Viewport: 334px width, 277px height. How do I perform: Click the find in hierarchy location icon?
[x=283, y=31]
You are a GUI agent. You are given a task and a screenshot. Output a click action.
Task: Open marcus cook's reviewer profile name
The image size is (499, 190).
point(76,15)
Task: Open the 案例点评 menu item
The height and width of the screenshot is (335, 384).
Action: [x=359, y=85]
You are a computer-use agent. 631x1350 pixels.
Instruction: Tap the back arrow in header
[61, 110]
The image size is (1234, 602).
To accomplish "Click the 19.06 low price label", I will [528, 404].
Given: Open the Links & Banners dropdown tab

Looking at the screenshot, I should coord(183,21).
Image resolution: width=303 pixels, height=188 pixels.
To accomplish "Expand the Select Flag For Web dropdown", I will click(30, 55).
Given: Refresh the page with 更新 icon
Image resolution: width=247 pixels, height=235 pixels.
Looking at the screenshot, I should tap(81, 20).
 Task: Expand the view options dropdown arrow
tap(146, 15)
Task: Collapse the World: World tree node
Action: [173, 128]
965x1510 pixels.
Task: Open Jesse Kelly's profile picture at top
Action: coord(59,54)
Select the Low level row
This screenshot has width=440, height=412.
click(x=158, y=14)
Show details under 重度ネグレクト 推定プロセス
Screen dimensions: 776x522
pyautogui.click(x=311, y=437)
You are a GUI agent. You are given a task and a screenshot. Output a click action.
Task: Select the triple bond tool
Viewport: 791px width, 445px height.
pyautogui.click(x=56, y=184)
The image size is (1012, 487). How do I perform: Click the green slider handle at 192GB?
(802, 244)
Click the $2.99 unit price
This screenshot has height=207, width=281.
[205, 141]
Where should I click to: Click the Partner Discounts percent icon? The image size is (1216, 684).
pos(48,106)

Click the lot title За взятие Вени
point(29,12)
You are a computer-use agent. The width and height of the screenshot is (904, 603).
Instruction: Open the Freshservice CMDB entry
=======
[EXERCISE OBJECTIVE] Which lines belong in the answer? Exactly those from the first line of the entries through the line holding "The image size is (1234, 602).", inclusive, copied unchanged.

[THE COMPLETED TASK]
Viewport: 334px width, 277px height. How do I perform: Click the find in hierarchy location icon?
[x=283, y=31]
You are a GUI agent. You are given a task and a screenshot. Output a click action.
Task: Open marcus cook's reviewer profile name
The image size is (499, 190).
point(76,15)
Task: Open the 案例点评 menu item
The height and width of the screenshot is (335, 384).
Action: [x=359, y=85]
You are a computer-use agent. 631x1350 pixels.
Instruction: Tap the back arrow in header
[61, 110]
The image size is (1234, 602).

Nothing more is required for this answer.